I missed the very first T-SQL Tuesday, so when this month’s topic of second chances came up, I decided to write that one.
If you are unsure of what T-SQL Tuesday is, follow the link to this month’s topic to get the rules and description and then write a blog post.
Date/Time Challenges
I picked an easy one, but one that I continue to see asked in the forums by people new to SQL Server. I suspect we’ll see less questions over time as more people take advantage of the new DATE and TIME datatypes in SQL Server 2008 and later, but maybe not. Lots of people are still sure that they need to keep those items together.
In any case, have you ever seen sales data like this:
OrderID OrderDate CustomerID OrderAmount
———– ———————– ———– ————
1 1982-05-19 06:31:48.950 1 579040.5070
2 1994-11-27 17:14:41.790 2 348808.5860
3 1972-11-08 17:40:01.170 3 758992.3650
4 1972-05-31 01:19:05.530 4 779853.1990
5 1994-12-22 10:40:57.410 5 666173.8040
6 1974-04-03 01:42:29.490 6 134218.2330
7 1976-06-22 15:21:18.910 7 322938.6950
8 1953-08-05 23:00:34.620 8 14169.7580
9 1971-08-16 22:33:28.970 9 586057.3820
10 2002-03-28 13:08:00.420 10 632785.0760
Here’s some DDL, you can create your own data, but here are a few rows:
CREATE TABLE SalesOrders ( OrderID INT IDENTITY(1,1) , OrderDate DATETIME , CustomerID INT , OrderAmount NUMERIC(10, 4) ) INSERT SalesOrders (OrderDate, CustomerID, OrderAmount) VALUES ( '1982-05-19 06:31:48.950', 1, 579040.5070), ( '1994-11-27 17:14:41.790', 2, 348808.5860), ( '1972-11-08 17:40:01.170', 3, 758992.3650), ( '1972-05-31 01:19:05.530', 4, 779853.1990), ( '1994-12-22 10:40:57.410', 5, 666173.8040)

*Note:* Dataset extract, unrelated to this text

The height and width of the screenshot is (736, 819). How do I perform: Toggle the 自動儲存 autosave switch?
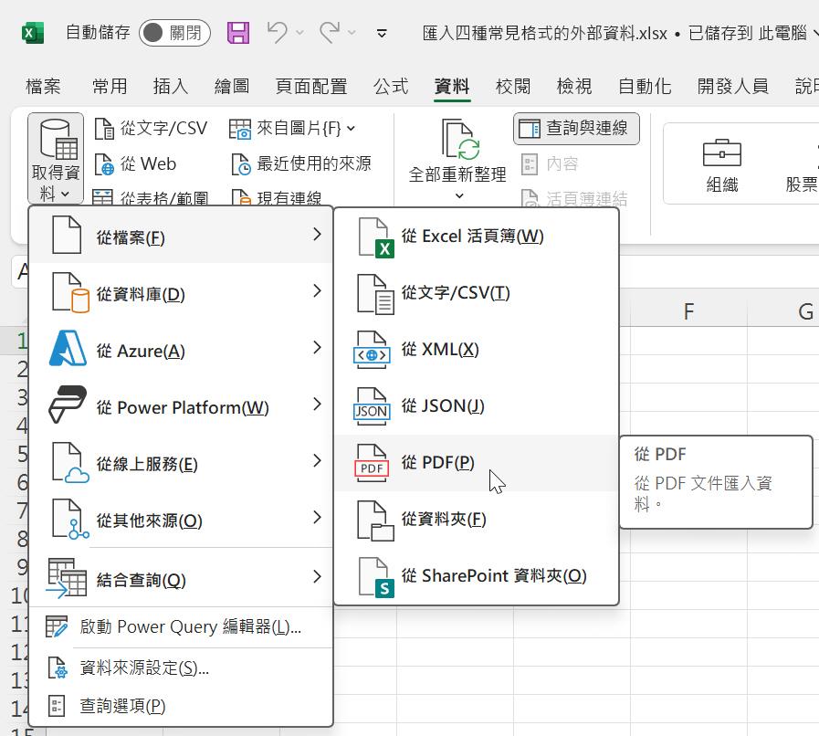coord(174,34)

If I want to get all the sales in May of 1972, I get query them all like this:
SELECT OrderDate , OrderAmount FROM SalesOrders WHERE OrderDate > '1972/5/1' AND OrderDate <= '1972/5/31'
I get 4 rows back. That’s something people often write when they get input from a user. A user has a start and end edit box, they enter “1972/5/1′” in the start box (or use a calendar picker) and then enter “1972/5/31” in the other. I’m using ISO dates to make this clear, though in the US it would normally display like “5/1/1972” and in the UK as “1/5/1972”.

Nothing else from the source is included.